En Bref
A savoir sur cette production
Le mythe comme une page blanche, à réécrire sans cesse ; c’est un palimpseste. Celui de Don Giovanni superpose le personnage, né en 1630 sous la plume de Tirso de Molina, dans El burlador de Sevilla, le dramma giocoso de Mozart et Da Ponte, créé à Prague en 1787, et la vie du compositeur, elle aussi auréolée du statut de légende. L’acharnement herméneutique auquel tous trois sont soumis depuis plus de deux siècles n’a cependant pas eu raison d’un élan vital irrépressible, ni épuisé les énigmes posées par l’opéra des opéras.

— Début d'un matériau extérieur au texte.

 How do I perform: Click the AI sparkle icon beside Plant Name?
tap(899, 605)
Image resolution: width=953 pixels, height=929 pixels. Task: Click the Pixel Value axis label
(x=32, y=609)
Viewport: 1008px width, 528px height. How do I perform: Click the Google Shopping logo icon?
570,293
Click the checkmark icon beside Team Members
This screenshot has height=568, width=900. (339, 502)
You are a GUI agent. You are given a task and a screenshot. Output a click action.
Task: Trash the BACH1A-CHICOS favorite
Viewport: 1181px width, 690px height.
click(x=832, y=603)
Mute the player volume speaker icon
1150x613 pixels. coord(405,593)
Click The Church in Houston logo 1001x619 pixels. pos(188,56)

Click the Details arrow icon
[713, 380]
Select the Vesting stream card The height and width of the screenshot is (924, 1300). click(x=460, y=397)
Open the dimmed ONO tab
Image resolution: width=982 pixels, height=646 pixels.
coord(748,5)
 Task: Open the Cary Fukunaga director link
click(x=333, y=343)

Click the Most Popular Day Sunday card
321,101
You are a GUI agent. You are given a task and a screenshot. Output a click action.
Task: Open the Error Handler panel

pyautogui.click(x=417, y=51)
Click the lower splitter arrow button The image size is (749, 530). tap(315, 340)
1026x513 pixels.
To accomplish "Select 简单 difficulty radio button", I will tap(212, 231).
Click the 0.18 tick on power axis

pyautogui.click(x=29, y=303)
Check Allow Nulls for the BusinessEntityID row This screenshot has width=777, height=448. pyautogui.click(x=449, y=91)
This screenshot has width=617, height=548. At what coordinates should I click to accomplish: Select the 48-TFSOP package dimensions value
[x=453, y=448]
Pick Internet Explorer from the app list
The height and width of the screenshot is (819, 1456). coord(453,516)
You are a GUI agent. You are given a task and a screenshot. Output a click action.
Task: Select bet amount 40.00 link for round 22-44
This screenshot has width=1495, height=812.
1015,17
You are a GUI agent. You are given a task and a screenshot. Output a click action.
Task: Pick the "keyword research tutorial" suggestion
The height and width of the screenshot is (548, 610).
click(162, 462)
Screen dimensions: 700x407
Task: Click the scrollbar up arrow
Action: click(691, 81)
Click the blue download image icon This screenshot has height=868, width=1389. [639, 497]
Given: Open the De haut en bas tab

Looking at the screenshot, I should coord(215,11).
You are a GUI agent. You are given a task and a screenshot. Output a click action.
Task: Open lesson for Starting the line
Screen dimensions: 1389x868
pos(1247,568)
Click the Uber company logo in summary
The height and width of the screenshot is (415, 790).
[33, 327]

Dans sa première mise en scène lyrique, créée au Palais Garnier le jour même du deux cent cinquantième anniversaire de la naissance de Mozart – date symbolique, qui lui donnait valeur de manifeste –, Michael Haneke faisait table rase des fantasmes romantiques propagés par la nouvelle d’E.T.A. Hoffmann, pour mettre à nu des êtres dévorés, qui par le désir, qui par le calcul. S’appropriant le temps musical jusqu’à disséquer le moindre récitatif au scalpel, le cinéaste projetait la rage de vivre du dissoluto dans l’ici et maintenant d’un huis clos implacable, circonscrit au dernier étage d’une tour de La Défense. Dans un monde où Dieu est mort, où les statues ne parlent plus, le châtiment ne pouvait plus s’abattre par la main glacée du Commandeur, mais arborait le masque de la vengeance des membres de l’équipe de nettoyage, victimes devenues bourreaux. L’Opéra de Paris reprend cette production pour la dernière fois.